Work task — Would you copy out each line of the records below that includes the word "menu"?

BEGIN Information given

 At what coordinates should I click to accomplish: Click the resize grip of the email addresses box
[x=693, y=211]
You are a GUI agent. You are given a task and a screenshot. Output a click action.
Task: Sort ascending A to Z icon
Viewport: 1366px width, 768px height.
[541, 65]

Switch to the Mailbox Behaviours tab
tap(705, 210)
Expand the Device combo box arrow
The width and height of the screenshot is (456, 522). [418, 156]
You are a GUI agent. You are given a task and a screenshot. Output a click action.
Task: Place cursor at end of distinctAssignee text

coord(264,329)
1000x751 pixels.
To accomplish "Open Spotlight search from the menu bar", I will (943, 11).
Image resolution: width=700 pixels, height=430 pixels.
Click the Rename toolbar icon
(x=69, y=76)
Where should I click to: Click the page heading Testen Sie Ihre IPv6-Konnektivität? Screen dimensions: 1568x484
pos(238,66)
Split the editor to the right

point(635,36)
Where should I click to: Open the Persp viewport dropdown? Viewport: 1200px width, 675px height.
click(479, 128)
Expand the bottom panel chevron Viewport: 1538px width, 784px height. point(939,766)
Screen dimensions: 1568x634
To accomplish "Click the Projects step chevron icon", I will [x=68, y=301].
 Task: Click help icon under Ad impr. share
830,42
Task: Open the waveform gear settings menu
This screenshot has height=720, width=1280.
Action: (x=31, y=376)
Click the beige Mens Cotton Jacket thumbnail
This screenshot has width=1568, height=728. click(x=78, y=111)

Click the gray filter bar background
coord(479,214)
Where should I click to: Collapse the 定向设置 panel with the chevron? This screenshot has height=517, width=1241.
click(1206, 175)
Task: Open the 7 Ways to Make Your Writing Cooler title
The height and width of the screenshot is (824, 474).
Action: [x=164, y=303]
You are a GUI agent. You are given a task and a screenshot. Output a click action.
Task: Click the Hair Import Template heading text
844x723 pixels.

END Information given

Answer to the problem —
To accomplish "Open Spotlight search from the menu bar", I will (943, 11).
Task: Open the waveform gear settings menu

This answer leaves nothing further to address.